Anatomiquement, il est particulièrement délicat de trouver ces structures de 20 à 40 micromètres de diamètre. Celles-ci commencent au-dessus du bulbe olfactif et de la zone des yeux, restent dans les méninges et se terminent dans les ganglions cervicaux profonds. Pour les spécialistes, on notera que ces vaisseaux sont de type initial et non collecteur : ils n'ont pas de valves et ne sont pas associés à des cellules musculaires lisses.

Les scientifiques savent depuis une dizaine d'années que si un traceur, comme le bleu Evans, est injecté dans le liquide céphalo-rachidien (qui baigne le système nerveux central), on retrouvera ce traceur dans les ganglions cervicaux. Ils savent également qu’il existe plusieurs voies de drainage du liquide céphalo-rachidien pour quitter le système nerveux central, car c’est un système sous pression, et sa modification peut avoir des conséquences néfastes au niveau cérébral. Mais le lien direct entre le liquide céphalo-rachidien et les ganglions cervicaux n’avait jamais clairement été démontré.
Dans cette nouvelle étude, lors de l’injection, le premier ganglion qui reçoit le traceur est le ganglion cervical profond. Quand les chercheurs affectent les ganglions cervicaux profonds, soit en les enlevant, soit en créant une ligation, les vaisseaux lymphatiques des méninges sont aussi affectés. Ce qui corrobore une connexion directe entre ces deux structures.

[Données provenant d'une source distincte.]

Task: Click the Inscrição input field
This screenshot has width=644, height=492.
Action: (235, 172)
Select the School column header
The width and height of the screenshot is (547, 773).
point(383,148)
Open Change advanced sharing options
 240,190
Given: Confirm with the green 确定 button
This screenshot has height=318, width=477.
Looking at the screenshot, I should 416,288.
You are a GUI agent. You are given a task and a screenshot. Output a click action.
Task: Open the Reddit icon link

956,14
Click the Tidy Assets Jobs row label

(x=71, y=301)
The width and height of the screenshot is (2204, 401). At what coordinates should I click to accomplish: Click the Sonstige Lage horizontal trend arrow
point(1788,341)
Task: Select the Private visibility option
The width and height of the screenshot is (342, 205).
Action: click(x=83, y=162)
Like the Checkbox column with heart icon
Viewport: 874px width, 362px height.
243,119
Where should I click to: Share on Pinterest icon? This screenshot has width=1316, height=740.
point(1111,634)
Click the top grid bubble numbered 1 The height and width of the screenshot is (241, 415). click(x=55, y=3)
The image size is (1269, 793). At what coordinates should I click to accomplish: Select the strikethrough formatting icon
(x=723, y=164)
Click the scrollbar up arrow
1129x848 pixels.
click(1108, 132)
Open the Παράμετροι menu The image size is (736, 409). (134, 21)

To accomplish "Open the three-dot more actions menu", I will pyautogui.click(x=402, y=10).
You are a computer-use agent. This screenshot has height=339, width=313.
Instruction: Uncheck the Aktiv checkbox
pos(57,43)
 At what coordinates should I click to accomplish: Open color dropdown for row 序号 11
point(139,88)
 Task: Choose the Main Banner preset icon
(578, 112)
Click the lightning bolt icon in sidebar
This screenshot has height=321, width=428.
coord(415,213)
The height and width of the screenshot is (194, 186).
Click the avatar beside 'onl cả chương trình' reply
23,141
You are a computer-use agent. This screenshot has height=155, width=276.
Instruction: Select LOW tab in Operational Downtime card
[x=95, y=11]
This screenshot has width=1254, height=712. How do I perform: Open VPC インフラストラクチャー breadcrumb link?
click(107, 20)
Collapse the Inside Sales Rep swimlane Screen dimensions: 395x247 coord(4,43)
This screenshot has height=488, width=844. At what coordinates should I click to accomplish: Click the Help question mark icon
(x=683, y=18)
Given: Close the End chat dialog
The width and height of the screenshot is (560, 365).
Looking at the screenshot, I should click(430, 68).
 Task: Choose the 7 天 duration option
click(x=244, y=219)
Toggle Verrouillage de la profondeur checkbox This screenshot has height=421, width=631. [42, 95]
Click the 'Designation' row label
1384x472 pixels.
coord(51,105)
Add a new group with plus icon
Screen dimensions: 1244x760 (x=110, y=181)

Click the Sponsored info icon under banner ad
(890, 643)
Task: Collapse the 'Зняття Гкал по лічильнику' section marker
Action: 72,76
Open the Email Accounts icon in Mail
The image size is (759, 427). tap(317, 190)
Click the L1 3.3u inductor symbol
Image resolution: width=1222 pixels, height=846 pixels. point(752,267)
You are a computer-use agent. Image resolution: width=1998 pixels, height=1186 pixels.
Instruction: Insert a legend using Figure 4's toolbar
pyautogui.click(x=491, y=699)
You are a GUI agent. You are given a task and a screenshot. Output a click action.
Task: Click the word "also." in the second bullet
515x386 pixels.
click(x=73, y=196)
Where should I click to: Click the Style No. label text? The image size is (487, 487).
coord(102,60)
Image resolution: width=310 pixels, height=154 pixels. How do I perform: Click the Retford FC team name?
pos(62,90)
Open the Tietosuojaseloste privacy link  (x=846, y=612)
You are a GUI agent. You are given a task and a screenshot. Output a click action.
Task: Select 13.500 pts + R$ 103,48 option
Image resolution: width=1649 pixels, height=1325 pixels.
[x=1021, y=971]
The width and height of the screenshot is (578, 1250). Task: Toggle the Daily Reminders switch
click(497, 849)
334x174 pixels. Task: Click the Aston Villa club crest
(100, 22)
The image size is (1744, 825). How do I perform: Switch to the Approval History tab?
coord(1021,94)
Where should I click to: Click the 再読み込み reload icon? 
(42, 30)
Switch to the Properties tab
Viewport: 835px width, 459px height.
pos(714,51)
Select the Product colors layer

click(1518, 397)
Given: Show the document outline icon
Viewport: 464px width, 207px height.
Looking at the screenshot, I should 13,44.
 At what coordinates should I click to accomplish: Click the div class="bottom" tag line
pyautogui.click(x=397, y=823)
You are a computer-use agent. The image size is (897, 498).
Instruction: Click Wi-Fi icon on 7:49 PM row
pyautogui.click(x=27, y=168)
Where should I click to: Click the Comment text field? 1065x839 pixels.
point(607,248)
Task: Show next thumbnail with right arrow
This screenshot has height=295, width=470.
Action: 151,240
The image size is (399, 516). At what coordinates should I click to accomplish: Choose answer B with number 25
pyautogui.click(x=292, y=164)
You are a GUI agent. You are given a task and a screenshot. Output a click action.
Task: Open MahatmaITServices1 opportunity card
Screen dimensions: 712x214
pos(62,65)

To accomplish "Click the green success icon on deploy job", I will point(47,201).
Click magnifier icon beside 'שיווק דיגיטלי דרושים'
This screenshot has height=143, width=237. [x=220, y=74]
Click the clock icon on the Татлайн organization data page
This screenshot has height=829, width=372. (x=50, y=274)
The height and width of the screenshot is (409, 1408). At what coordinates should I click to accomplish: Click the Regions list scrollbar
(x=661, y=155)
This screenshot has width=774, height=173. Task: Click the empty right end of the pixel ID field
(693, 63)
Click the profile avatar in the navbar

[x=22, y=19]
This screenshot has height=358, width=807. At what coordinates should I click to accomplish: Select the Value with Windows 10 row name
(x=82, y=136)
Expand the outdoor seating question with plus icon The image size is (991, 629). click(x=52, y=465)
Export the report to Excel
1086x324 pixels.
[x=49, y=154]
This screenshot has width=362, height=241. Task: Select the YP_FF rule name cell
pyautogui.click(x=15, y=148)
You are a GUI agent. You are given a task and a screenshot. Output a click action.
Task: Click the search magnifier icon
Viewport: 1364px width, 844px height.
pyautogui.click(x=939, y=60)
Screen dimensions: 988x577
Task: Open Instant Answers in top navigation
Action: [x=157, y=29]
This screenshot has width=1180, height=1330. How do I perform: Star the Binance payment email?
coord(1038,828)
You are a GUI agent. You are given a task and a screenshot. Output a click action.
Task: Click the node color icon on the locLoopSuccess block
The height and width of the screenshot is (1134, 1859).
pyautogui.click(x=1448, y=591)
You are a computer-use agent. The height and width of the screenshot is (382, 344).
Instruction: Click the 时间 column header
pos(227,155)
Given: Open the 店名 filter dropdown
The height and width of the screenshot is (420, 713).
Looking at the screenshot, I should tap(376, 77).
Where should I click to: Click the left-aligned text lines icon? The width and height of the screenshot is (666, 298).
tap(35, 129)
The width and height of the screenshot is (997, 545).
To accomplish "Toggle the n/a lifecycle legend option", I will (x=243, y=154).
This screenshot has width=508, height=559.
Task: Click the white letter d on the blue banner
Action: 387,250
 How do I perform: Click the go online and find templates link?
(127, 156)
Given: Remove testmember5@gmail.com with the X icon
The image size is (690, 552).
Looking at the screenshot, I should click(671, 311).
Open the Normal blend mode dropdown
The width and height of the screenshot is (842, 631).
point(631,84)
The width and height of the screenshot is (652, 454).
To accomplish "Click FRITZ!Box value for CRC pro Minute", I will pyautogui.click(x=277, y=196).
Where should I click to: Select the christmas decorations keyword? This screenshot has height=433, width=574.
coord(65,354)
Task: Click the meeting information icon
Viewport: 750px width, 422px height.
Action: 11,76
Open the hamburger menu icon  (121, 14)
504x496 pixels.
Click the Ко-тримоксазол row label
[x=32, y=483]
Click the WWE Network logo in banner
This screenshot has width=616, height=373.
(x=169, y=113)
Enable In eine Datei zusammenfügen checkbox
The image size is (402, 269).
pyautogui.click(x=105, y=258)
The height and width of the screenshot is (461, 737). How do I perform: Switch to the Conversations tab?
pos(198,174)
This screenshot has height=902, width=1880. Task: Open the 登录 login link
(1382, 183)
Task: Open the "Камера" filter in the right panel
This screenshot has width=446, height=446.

Dans la littérature du XIXe siècle, on trouve déjà la description, surtout chez le rat, de potentiels vaisseaux lymphatiques dans les méninges. Mais les marqueurs qui ont permis d’identifier ces structures comme étant des structures lymphatiques n’ont été découverts que dans les années 2000. Avant cela, la seule façon de confirmer l’existence de ces vaisseaux lymphatiques était de se baser sur des données ultra-structurales et celles-ci étaient vivement débattues par la communauté scientifique. C’est la raison pour laquelle ces études n’ont jamais été poursuivies à l’époque. Mais en regard des rôles principaux du système lymphatique (permettre le drainage du liquide qui est présent dans les tissus vers le système cardiovasculaire pour débarrasser les tissus de tous leurs déchets et permettre la re-circulation, le trafic des cellules immunitaires des tissus vers les ganglions), cette découverte permettrait de réévaluer son implication dans des pathologies neurologiques.

Une composante inflammatoire

Maintenant qu’un lien direct entre système immunitaire et système nerveux central est établi, ces vaisseaux pourraient aider à expliquer comment des maladies neuro-inflammatoires surviennent et pourquoi le système immunitaire se dérègle dans certains cas. Dans la maladie d’Alzheimer par exemple, certaines protéines s’accumulent. Ceci pourrait résulter d’un mauvais fonctionnement des vaisseaux lymphatiques, qui les empêcherait d'être correctement éliminées. Dans la maladie de l’autisme, les chercheurs ont également découvert récemment une composante neuro-inflammatoire. Un des futurs projets de l’équipe est de regarder si ces vaisseaux s’étendent aussi à la moelle épinière ou si leur localisation est restreinte au cerveau.